Она долго ворчала и бурчала, но в конце концов сдалась.

В этот вечер на ужин у нас были свиные ножки в белом соусе — еще одно отвратительное блюдо. Мсье Б. уплетал их со всегдашними хлюпающими звуками и восклицаниями восторга; под конец все его лицо было измазано липким белым соусом. Я извинился и встал из-за стола как раз в тот момент, когда он собирался переправить свои вставные челюсти в полоскательницу. Я поднялся к себе наверх и запер дверь.

И только тут, впервые за десять дней, я развязал свой коричневый сверток. Благодарение Господу, порошок был надежно упакован в две жестянки из-под печенья. Я открыл одну из жестянок. Порошок оказался светло-серым и мелким, как мука. Вот тут, передо мной, сказал я себе, вероятно, лежит драгоценнейший клад, какой только может найти человек. Я сказал «вероятно» потому, что ничего еще не было доказано. Я мог только полагаться на слова майора, что это зелье действует, и на слова носильщика, что оно настоящее.

До самой полуночи я лежал на кровати и читал книгу. Затем разделся, натянул пижаму, взял булавку головкой вверх и слегка присыпал ее сверху порошком. На булавочной головке задержалась крошечная кучка мельчайших зерен. Очень осторожно, чтобы не просыпать, я поднес булавку ко рту и слизнул порошок. У него не было никакого вкуса. Я засек время по часам, сел на краю кровати и начал ждать.

Результаты последовали довольно быстро. Точно через девять минут мое тело стало жестким и непослушным, я начал задыхаться и издавать булькающие звуки. Я окаменел на месте ровно так же, как майор Граут окаменел на своей веранде со стаканом виски в руке. Но так как я принял гораздо меньшую дозу, мой паралич продлился всего лишь несколько секунд, а затем, в полном согласии с описанием майора, я ощутил жжение в паху. За следующую минуту — и снова майор описал это лучше меня — мой орган распрямился и напрягся, как грот-мачта шхуны.

Ну а теперь последняя проверка. Я встал, отворил дверь и бесшумно проскользнул по коридору. Я вошел в спальню мадемуазель Николь. У нее, конечно же, горела свеча, она лежала в постели и ждала меня.

— Бонжур, мсье, — прошептала она, снова приветствуя меня ритуальным рукопожатием. — Вы хотите получить второй урок?

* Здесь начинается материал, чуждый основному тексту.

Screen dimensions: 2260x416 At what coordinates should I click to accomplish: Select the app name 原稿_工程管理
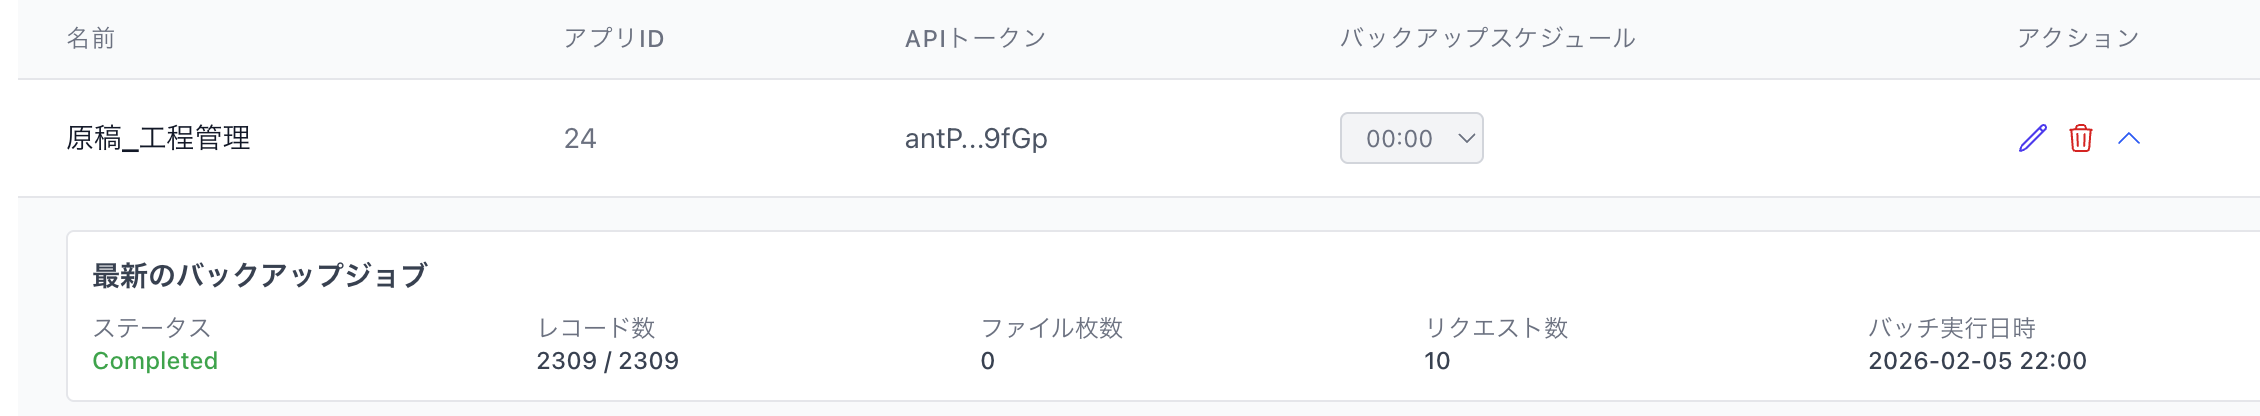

Я ничего не ответил. Уже в тот момент, когда лег рядом с ней, я начал ускользать в очередную из странных фантазий, охватывающих меня, когда я нахожусь рядом с женщиной. На этот раз я был в Средневековье, и Англией правил король Ричард Львиное Сердце. Я был лучшим копейщиком страны, благородным рыцарем, готовым вновь продемонстрировать свою силу и ловкость перед королем и его двором на поле Золотой Парчи. Мне противостояла гигантская и устрашающая француженка, убившая на турнирах семьдесят восемь отважных англичан. Но мой скакун ничего не боялся, мое копье имело сокрушительную длину и толщину, было острым, упругим, сделанным из крепчайшей стали. Король подбадривал меня криками:

— Браво, сэр Освальд, рыцарь с могучим копьем! Никто, кроме него, не может совладать с таким огромным оружием! Пробей ее насквозь, мой мальчик, пробей ее насквозь!

И я помчался в бой, метко направив свое огромное копье в самое уязвимое место француженки. И я бил ее мощными уверенными ударами и трижды пробивал ее латы, заставляя ее громко взывать о милосердии. Но сейчас мне не хотелось быть милосердным. Подбадриваемый криками короля и его придворных, я десять тысяч раз забил свое стальное копье в это извивающееся тело, и я слышал со всех сторон крики:

— Втыкай, сэр Освальд, втыкай и продолжай втыкать!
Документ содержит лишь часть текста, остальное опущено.